EXERCISE DATA —
○ ○ ○ ○ ○

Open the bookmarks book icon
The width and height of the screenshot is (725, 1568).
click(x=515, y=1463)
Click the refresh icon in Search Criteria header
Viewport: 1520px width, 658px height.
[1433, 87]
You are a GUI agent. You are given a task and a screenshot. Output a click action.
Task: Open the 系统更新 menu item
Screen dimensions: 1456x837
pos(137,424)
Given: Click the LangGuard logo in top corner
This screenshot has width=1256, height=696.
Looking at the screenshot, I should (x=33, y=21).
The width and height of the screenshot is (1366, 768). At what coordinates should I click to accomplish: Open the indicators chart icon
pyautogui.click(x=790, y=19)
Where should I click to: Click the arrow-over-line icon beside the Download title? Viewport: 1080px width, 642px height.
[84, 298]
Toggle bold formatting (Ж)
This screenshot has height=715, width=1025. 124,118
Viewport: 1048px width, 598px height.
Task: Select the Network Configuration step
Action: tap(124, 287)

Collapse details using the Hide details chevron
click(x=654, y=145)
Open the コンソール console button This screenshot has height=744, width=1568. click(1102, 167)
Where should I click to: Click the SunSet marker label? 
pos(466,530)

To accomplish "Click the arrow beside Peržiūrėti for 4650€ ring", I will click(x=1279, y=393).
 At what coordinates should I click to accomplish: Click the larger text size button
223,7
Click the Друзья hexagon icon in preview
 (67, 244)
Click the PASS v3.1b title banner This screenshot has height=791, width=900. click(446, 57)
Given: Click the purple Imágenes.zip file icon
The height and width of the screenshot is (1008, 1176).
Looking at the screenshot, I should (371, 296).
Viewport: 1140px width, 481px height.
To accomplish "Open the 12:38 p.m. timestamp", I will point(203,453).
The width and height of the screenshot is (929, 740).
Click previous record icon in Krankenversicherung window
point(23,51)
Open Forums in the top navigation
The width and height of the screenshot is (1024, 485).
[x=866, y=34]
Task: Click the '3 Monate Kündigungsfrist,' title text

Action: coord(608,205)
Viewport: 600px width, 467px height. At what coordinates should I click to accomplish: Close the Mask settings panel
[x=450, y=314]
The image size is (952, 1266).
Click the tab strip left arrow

○ ○ ○ ○ ○

THE TASK —
Reproduce the records above line by line, without any change, up to and including the line that holds "Task: Open the 系统更新 menu item".

WRITTEN REPLY —
Open the bookmarks book icon
The width and height of the screenshot is (725, 1568).
click(x=515, y=1463)
Click the refresh icon in Search Criteria header
Viewport: 1520px width, 658px height.
[1433, 87]
You are a GUI agent. You are given a task and a screenshot. Output a click action.
Task: Open the 系统更新 menu item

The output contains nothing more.